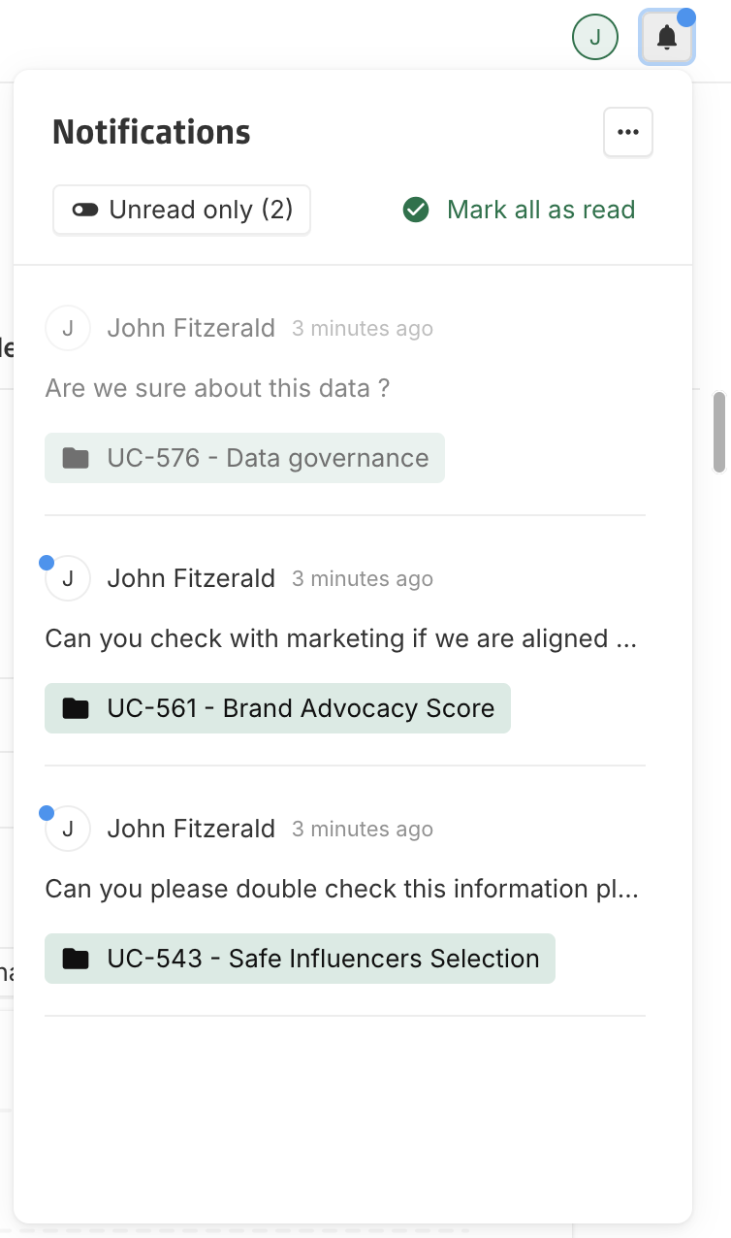The image size is (731, 1238).
Task: Click the unread dot on Brand Advocacy notification
Action: [x=47, y=563]
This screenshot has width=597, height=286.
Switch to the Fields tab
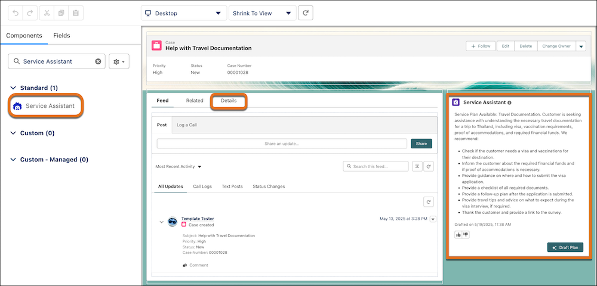pos(61,36)
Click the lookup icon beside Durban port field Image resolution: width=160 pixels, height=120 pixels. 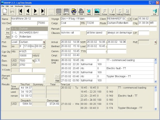click(x=44, y=42)
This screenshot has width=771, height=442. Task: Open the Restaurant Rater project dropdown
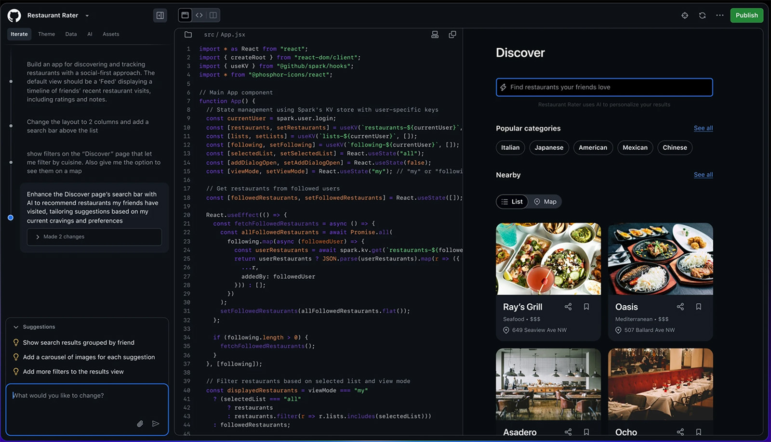pos(87,15)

:: Exercise task ::
Shift every coordinate in the answers up by 74 and restate the part of the entries that opens with the line containing "This screenshot has width=771, height=442." and runs through the end of the entries, requests included. Leave the pictures out.

:: Solution for this task ::
This screenshot has width=771, height=442. Task: Open the Restaurant Rater project dropdown
pos(161,89)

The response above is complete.